In 1681 Blackwood was one of the promoters of the New Mills cloth manufactury in Haddingtonshire which was established with a working capital of £5,000.

in 1695 he was one of the 30 men who set up the "Company of Scotland Trading in Africa and the Indies", generally just called the Company of Scotland. He was a member of the committee which recommended proceeding with William Paterson's scheme to establish a Scottish trading colony at Darien on the isthmus of Panama in the autumn of 1697. The Darien Scheme was a disastrous failure, with many of the colonists perishing and investors losing a fortune in the venture in 1698/99.

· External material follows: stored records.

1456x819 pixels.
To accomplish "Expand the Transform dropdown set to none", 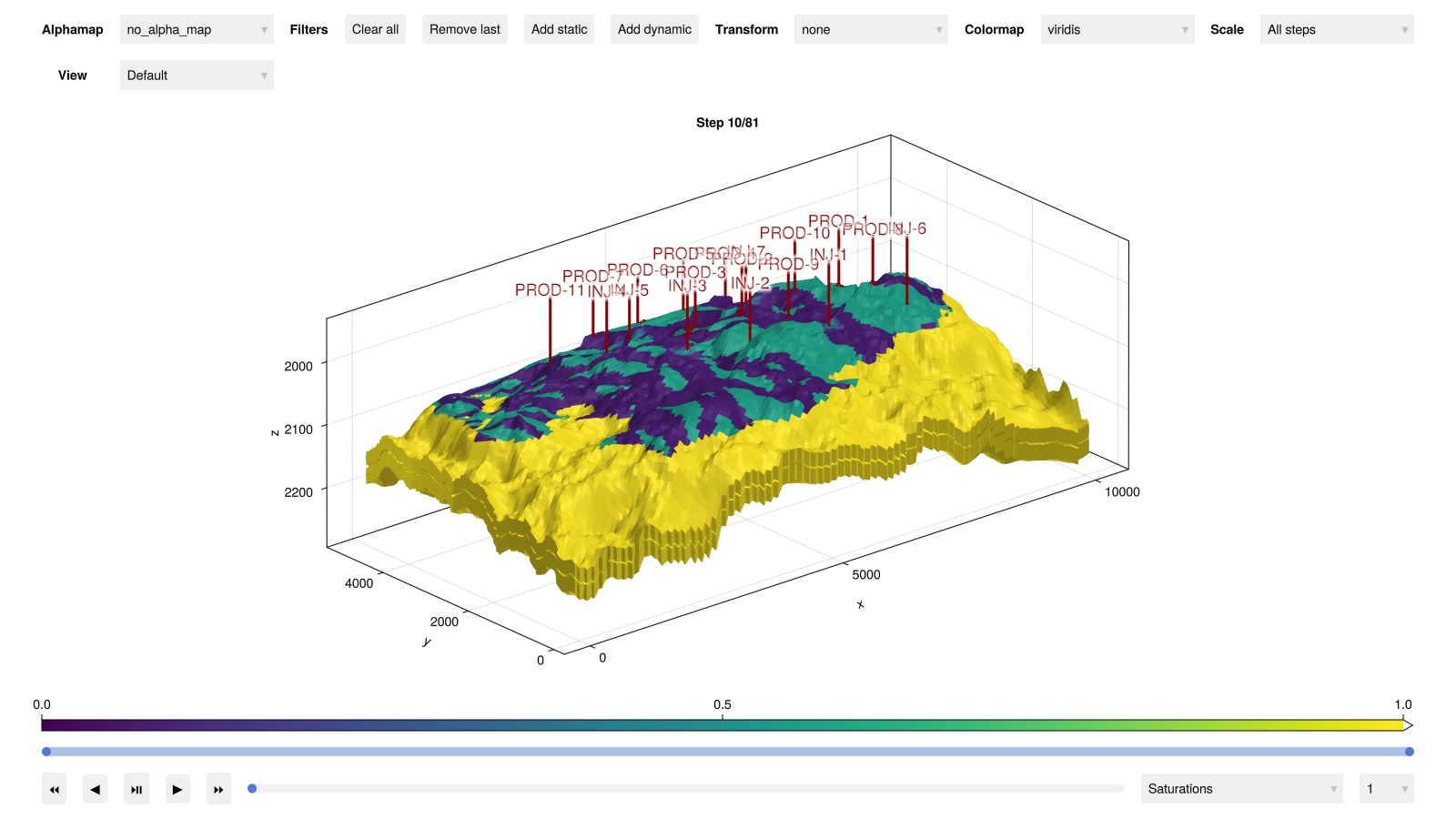I will pos(870,30).
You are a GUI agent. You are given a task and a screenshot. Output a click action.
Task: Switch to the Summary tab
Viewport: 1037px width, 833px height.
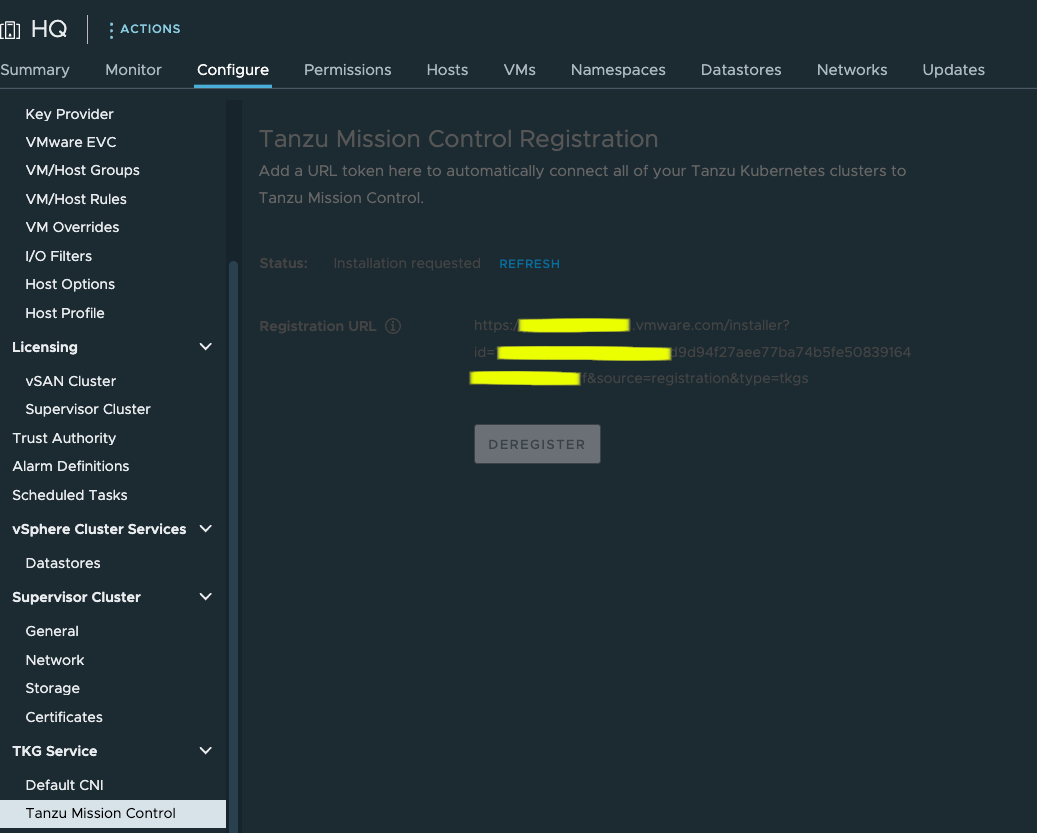tap(36, 70)
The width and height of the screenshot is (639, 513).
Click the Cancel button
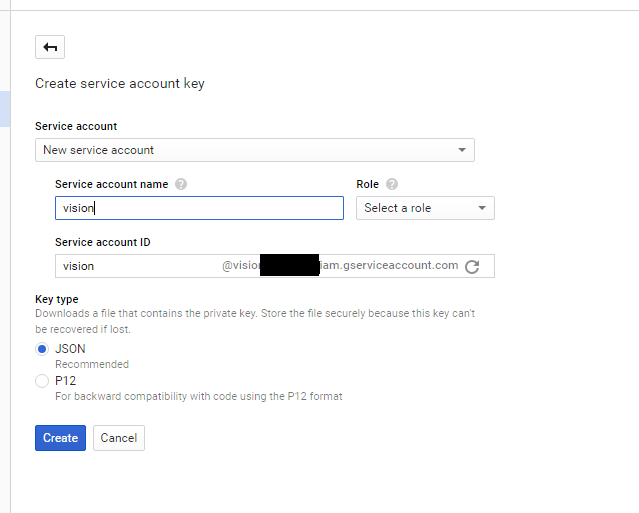click(118, 438)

Blackwood was Lord Dean of Guild in Edinburgh from around 1700. He was awarded a coat of arms by the Lord Lyon in 1704.

Although, unlike his fellow directors of the Company of Scotland, Patrick Johnston and others, Blackwood was not a signatory to the Act of Union 1707 the terms of the Act included the more than dubious agreement to reimburse all losses from the Darien Scheme. Blackwood would have received this enormous compensation in 1707, under the terms of the Act.

In 1711 he purchased Pitreavie Castle from Archibald Primrose, 1st Earl of Rosebery. In the same year he became Lord Provost of Edinburgh. He was succeeded in 1713 by George Warrender of Lochend.

Blackwood died in 1720 but the castle remained in his family line until the end of the 19th century.

==Family==

Around 1695 he married Ann Steuart, possibly his second wife and presumably many years his junior as she lived until 1783.

His heir was his eldest son Robert Blackwood (d.1767).